#### [Extract to read]
● ● ●
Anita McElroy, MD, PhD
Assistant Professor, Pediatrics
Research Interests:

Our lab studies viral hemorrhagic fevers (VHF) such as Ebola, Lassa, and Rift Valley fever virus (RVFV) and Crimean Congo hemorrhagic fever virus (CCHFV). Our goal is to understand how the VHF’s make people sick so that we can design therapies that will improve patient outcomes. We use primarily derived human samples to try to understand the pathophysiology of disease. Since access to primary human samples can be difficult, we also use animal models. We have used the mouse model of RVFV to demonstrate that CD4+ T cells are important for preventing viral encephalitis, which is a known complication of RVFV disease in humans.

Andrew Nowalk, MD, PhD
Associate Professor, Pediatrics
Research Interest:

My research interests are focused on clinical investigation of Lyme disease, as Western Pennsylvania has experienced a dramatic increase in this infection over the last decade. My clinical research interests center around the challenge of managing children with chronic intestinal insufficiency and frequent central venous catheter infection. I am interested both in therapeutic approaches to these catheter-associated infections (antibiotic lock, probiotics, etc.) as well the molecular epidemiology of gram-negative bacterial infections in these patients. 

Marian G. Michaels, MD, MPH
Professor, Pediatrics
Research Interests:

My research focuses on clinical investigation of pediatric infections. I have long been involved in the study of infections in immunocompromised hosts, especially cytomegalovirus and other infections specific to the thoracic organ transplant population. Recent work includes clinical studies of fungal infections; community acquired respiratory and enteric infections; preventive strategies for influenza; and vaccinations in the immunocompromised host. Another major research area is congenital cytomegalovirus, in particular natural history, pathogenesis, and potential interventions in these infants. I am actively involved in longitudinal multicenter natural history studies and treatment trials.
● ● ●
#### [Material provided]

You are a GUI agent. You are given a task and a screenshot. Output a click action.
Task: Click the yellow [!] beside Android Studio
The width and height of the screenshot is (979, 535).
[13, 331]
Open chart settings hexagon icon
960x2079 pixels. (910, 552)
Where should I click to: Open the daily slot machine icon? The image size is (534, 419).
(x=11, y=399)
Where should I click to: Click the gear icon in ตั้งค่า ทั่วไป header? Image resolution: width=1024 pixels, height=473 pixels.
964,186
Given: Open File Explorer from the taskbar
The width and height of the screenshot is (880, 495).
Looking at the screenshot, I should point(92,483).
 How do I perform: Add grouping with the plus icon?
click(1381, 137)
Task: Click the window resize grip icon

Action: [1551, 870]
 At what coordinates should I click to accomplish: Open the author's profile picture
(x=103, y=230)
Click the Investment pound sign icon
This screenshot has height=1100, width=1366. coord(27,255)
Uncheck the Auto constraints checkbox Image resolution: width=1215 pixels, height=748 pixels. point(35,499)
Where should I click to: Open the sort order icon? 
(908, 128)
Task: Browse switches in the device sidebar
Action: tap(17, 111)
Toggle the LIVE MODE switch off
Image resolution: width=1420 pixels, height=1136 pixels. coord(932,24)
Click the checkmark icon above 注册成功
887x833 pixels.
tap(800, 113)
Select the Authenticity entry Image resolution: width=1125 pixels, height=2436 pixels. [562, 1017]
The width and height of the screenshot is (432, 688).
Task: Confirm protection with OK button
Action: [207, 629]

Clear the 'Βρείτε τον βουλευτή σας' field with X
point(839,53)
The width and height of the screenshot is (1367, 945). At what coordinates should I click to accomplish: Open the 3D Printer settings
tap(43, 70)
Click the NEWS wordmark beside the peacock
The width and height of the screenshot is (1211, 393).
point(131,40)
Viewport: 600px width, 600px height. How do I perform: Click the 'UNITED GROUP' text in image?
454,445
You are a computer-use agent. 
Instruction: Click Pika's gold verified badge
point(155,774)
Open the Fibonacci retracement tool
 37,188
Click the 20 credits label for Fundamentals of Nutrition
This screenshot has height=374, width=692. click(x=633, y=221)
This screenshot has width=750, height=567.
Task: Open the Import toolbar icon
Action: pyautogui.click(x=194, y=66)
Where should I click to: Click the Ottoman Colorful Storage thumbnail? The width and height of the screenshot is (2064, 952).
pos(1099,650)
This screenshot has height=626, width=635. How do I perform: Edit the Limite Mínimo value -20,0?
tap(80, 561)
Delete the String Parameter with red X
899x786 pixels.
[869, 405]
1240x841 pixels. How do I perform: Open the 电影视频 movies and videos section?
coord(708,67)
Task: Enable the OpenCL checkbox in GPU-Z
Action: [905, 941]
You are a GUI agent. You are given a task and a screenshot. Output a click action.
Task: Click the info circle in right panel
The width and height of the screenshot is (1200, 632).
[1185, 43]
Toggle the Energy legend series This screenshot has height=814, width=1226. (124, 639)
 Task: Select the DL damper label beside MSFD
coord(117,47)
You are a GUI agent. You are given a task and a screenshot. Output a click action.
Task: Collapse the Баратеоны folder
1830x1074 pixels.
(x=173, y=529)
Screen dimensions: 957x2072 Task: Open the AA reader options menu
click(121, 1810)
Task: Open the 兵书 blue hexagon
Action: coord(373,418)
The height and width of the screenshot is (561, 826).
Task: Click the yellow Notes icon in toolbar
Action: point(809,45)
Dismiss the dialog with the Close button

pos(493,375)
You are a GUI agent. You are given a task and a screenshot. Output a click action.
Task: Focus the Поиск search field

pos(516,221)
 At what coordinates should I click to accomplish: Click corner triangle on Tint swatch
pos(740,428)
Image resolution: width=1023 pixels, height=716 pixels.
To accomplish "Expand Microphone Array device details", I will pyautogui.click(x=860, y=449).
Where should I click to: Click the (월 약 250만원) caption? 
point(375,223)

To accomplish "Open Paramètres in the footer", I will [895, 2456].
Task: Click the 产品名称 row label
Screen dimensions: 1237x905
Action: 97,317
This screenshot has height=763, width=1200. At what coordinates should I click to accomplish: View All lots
● ● ●
#### [Tasks to complete]
A. In the research profiles, why does the McElroy lab use animal models in addition to human samples? Answer in one to three sentences.
B. Please pick up the research profiles from the end of the last sentence and continue them.
You won't need the listing for any of this.

#### [Task responses]
A. The lab relies mainly on primary human samples to understand disease, but access to those samples can be difficult. Animal models give the lab another way to study how these viruses cause illness.

B.
Laurie Silva, PhD
Assistant Professor, Pediatrics
Research Interests:

Chikungunya virus (CHIKV) is an emerging, mosquito-borne alphavirus that causes an acute febrile illness called chikungunya fever characterized by a maculopapular rash and incapacitating arthralgia. Acute disease can evolve into chronic arthritis in a substantial subset of patients, with symptoms persisting for months to years. The research in my lab centers on virus-host interactions required for CHIKV to initiate and complete its replication cycle within cells and establish infection within a host. Using a multidisciplinary approach, we are investigating mechanisms of CHIKV cell entry, replication, and pathogenesis, with the goal of better understanding the viral and host factors that dictate CHIKV virulence, which will inform strategies for the development of antiviral therapeutics and vaccines.

John Williams, MD
Professor, Pediatrics
Research Interests:

The focus of my research is the basic and clinical investigation of respiratory viruses. Our major area of investigation is the immunity and pathogenesis of human metapneumovirus (HMPV), a leading cause of acute lower respiratory illness in infants and children. We use mouse models to study in vivo pathogenesis and immunity to HMPV. We discovered that HMPV and other acute respiratory viral infections cause impairment of lung CD8+ T cells via PD-1 signaling, a pathway previously associated with chronic infections and cancer. We have active research projects focused on mechanisms by which HMPV and other respiratory viruses lead to impaired pulmonary CD8+ T cells, HMPV inhibition of type I interferon responses, and human T cell responses to HMPV.